## Start ENTRIES SHOWN
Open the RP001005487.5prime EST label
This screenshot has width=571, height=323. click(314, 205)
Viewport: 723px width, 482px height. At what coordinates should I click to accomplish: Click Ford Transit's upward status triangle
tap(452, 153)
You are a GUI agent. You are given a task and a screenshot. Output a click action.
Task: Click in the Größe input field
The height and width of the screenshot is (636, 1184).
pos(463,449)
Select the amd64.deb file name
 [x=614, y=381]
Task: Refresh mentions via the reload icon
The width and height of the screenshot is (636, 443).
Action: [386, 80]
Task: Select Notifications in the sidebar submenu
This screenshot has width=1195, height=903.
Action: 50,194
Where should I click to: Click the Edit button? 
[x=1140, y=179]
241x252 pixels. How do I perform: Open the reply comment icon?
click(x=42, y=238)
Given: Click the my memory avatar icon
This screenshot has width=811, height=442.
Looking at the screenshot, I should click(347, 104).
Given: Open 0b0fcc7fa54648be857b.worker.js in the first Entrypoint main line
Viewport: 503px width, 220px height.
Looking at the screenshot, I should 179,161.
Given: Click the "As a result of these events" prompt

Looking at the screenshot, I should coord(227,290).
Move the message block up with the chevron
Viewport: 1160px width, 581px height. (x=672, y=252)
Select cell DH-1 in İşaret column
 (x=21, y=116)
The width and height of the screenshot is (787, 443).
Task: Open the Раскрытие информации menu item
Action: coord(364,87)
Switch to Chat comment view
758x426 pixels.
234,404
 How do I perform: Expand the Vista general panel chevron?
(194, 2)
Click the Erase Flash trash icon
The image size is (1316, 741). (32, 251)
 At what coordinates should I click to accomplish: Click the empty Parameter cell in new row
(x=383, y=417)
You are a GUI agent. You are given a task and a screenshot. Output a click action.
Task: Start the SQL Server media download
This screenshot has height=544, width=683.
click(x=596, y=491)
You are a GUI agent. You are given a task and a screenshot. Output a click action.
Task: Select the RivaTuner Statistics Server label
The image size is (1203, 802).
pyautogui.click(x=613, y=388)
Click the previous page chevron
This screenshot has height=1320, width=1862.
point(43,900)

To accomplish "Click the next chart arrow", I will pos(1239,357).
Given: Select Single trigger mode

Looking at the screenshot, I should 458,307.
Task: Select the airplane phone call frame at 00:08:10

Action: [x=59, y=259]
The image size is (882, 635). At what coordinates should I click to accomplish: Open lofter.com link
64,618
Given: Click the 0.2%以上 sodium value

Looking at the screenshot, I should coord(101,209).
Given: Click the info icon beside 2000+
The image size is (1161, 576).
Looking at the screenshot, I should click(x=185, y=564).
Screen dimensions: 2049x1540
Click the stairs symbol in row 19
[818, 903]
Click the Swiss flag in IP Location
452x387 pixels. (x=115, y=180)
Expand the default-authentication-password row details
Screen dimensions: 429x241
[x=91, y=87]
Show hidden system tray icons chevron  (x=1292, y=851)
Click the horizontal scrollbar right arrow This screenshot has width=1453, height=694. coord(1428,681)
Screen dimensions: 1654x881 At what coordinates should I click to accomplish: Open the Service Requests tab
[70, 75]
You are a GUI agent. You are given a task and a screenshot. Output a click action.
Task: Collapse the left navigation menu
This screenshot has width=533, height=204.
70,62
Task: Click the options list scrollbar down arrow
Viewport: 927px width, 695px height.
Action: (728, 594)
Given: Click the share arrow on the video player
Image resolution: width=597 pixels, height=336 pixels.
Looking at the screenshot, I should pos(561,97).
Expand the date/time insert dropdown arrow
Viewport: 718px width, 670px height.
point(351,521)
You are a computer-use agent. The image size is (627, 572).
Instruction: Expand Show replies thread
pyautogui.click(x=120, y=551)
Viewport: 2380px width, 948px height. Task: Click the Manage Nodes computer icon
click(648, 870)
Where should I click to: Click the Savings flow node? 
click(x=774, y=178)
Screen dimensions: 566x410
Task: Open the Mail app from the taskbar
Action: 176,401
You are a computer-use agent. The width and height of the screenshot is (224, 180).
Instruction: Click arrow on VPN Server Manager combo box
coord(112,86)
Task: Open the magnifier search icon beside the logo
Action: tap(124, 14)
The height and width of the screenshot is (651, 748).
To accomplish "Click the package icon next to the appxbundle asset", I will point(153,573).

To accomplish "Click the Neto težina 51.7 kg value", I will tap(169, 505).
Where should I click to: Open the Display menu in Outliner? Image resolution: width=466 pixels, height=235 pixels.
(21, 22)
## End ENTRIES SHOWN
Can you copy out, word for word, everything in the listing from the line containing "Task: Refresh mentions via the reload icon" down to the line containing "[x=1140, y=179]", both of those lines included?

◆ **COMPLETE OUTPUT**:
Task: Refresh mentions via the reload icon
The width and height of the screenshot is (636, 443).
Action: [386, 80]
Task: Select Notifications in the sidebar submenu
This screenshot has width=1195, height=903.
Action: 50,194
Where should I click to: Click the Edit button? 
[x=1140, y=179]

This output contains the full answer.